■ Prompt ■
Repeat the records exactly, minus the pictures.

[Stored data]

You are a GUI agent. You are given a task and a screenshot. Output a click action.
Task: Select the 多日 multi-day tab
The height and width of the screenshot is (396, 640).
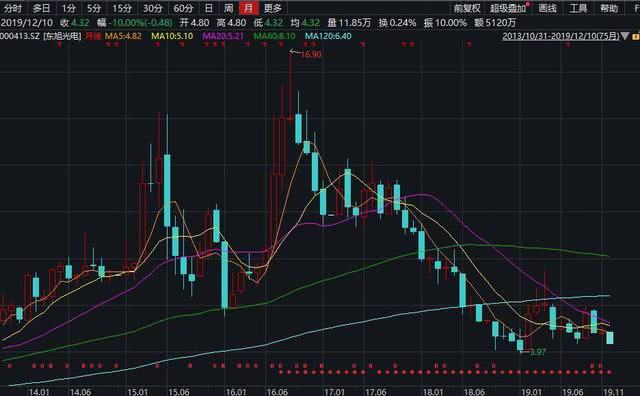click(x=41, y=8)
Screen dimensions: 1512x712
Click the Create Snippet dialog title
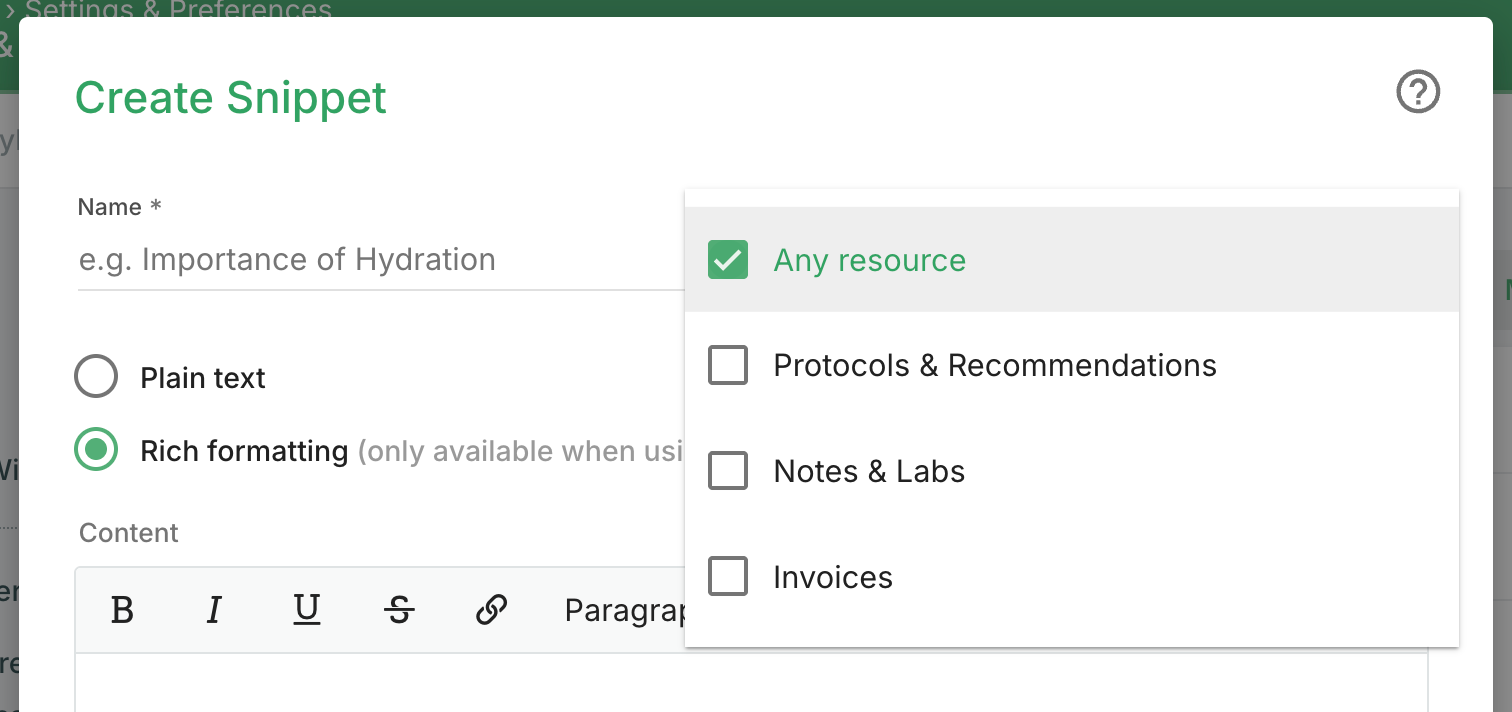[x=231, y=98]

■ Task solution ■
You are a GUI agent. You are given a task and a screenshot. Output a click action.
Task: Select the 多日 multi-day tab
The height and width of the screenshot is (396, 640).
click(x=41, y=8)
Screen dimensions: 1512x712
Click the Create Snippet dialog title
[x=231, y=98]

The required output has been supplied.